Le porte-chaîne avait bien prévu l’instant de sa mort. Jamais je n’ai vu de fin plus tranquille. Ses souffrances avaient cessé avant qu’il rendît le dernier soupir ; mais elles avaient été atroces par moments, comme il me l’avait confié dans le cours de la journée. — Tâchons surtout qu’Ursule n’en sache rien, m’avait-il dit tout bas ; la pauvre enfant ignore que ces sortes de blessures sont toujours douloureuses ; n’ajoutons pas à ses peines.

À moins d’être dans le secret, on n’aurait pu soupçonner qu’André souffrît autant. Ursule fut trompée, et elle ne sait pas encore la vérité. Mais, comme je l’ai dit, les douleurs cessèrent vers le soir, et le porte-chaîne eut même, à divers intervalles, quelques instants de repos.

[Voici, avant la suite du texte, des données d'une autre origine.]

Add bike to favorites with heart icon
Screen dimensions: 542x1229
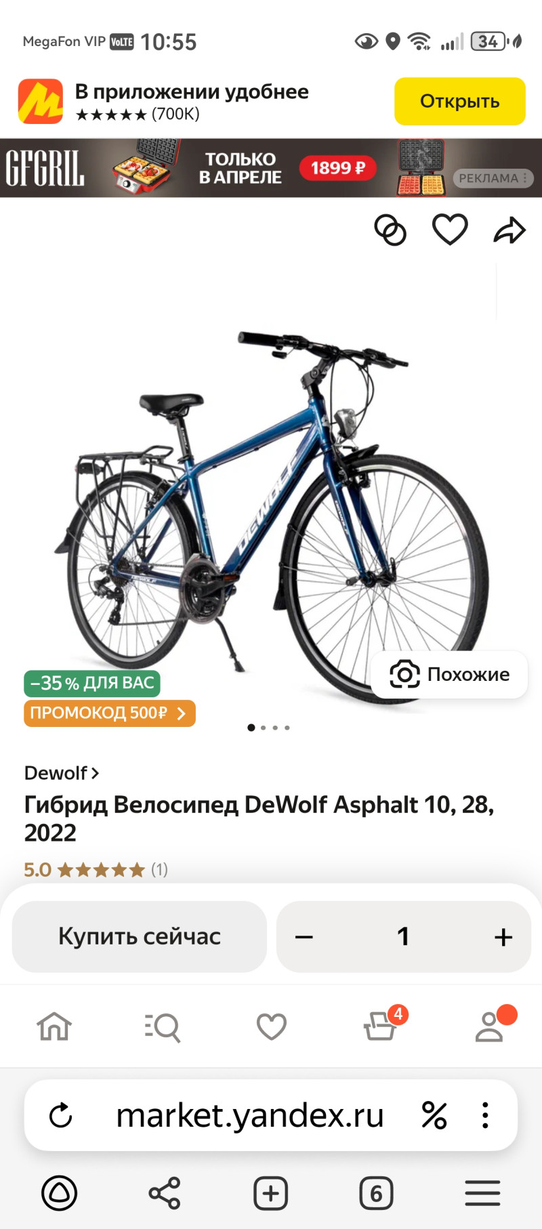pos(450,230)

Il se réveilla avec le jour et ne s’endormit plus que du dernier sommeil. Par suite sans doute de son grand âge, ses sens s’éteignirent en quelque sorte l’un après l’autre. Il répétait plusieurs fois les questions auxquelles nous venions de répondre ; et, au moment même où Ursule, qui était descendue dès cinq heures du matin, priait et veillait auprès de lui comme un ange gardien, il demanda avec anxiété où elle était.

— Me voici, mon oncle, répondit la chère enfant d’une voix tremblante, me voici, devant vous ; je vais humecter un peu vos lèvres.

— Frank ou Malbone, appelez-la ; je voudrais qu’elle fût près de moi au moment où mon âme monte au ciel !

— Mon bon oncle, c’est moi qui vous serre dans mes bras ! répondit Ursule en élevant la voix pour se faire entendre, effort qui lui coûta beaucoup ; ne croyez pas que je puisse vous quitter un seul instant !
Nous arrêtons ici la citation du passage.